_Provided records:_
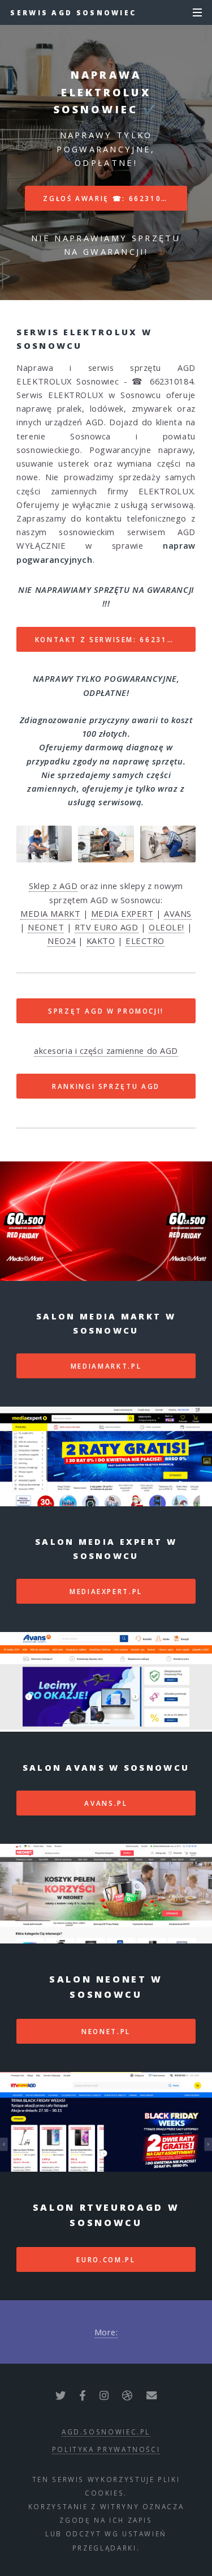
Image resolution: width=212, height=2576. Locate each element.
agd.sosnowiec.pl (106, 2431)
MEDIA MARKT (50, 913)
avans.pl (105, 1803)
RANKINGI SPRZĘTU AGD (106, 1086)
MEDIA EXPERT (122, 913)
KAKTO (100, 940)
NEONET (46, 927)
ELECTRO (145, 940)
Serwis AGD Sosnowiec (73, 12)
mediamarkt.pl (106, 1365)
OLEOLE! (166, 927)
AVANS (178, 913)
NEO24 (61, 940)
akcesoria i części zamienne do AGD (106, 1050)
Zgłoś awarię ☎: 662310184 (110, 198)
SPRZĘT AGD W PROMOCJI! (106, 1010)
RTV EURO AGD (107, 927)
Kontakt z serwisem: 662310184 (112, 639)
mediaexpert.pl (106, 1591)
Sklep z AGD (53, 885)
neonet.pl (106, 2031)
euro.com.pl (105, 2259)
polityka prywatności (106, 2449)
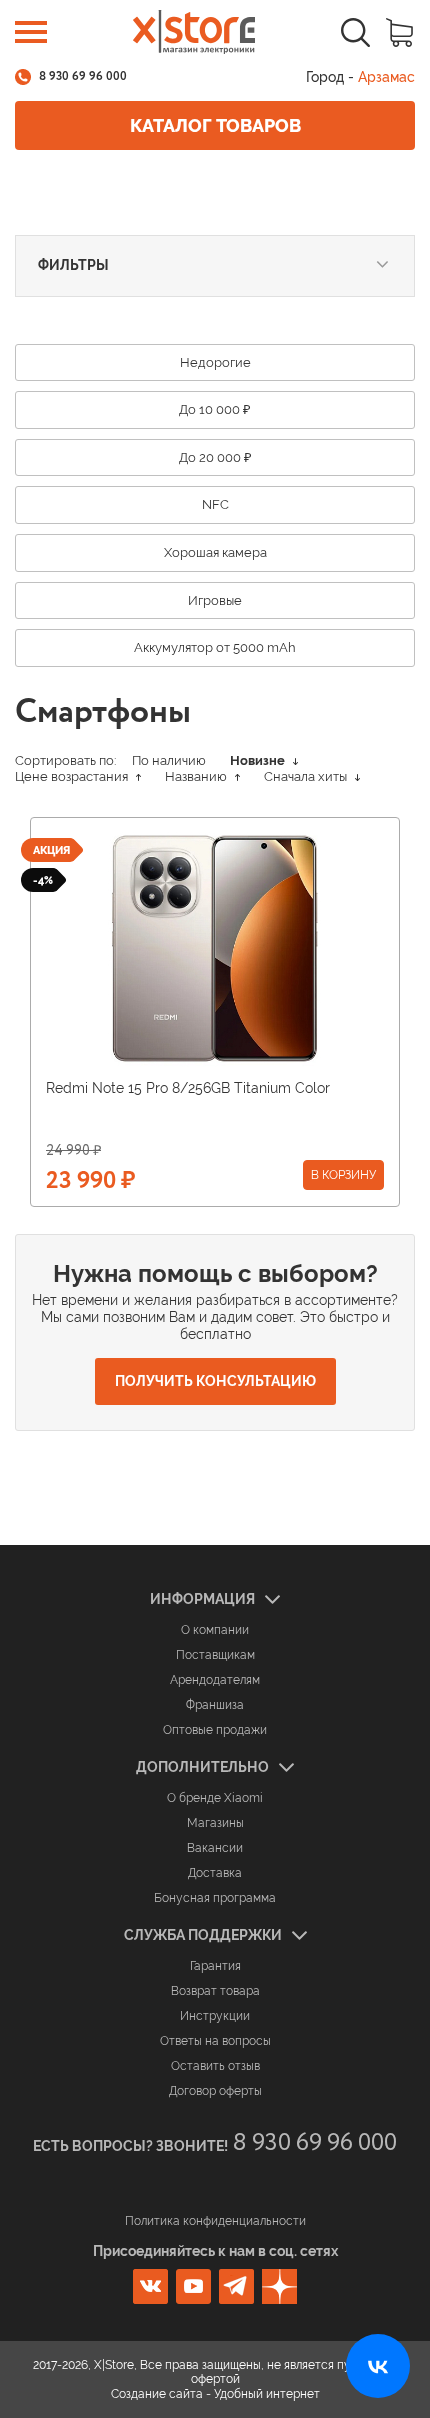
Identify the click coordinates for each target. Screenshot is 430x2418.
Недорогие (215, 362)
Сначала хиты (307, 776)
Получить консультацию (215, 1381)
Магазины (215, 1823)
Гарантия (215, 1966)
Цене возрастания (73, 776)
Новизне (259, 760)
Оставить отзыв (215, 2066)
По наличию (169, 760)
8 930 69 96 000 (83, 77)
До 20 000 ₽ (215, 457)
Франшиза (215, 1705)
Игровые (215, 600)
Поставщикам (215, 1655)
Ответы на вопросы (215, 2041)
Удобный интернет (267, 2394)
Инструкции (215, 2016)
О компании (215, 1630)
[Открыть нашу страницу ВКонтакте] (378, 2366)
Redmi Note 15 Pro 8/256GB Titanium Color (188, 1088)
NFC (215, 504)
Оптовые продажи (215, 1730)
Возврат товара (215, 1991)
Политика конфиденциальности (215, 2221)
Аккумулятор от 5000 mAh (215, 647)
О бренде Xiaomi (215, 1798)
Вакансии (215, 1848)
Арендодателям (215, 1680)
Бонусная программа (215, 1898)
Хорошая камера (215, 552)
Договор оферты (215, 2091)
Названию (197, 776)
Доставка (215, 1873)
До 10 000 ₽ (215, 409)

_Task description:_ Of the lines in the listing, some hold the word "each". Report how many, and only that.

_Answer below:_ 2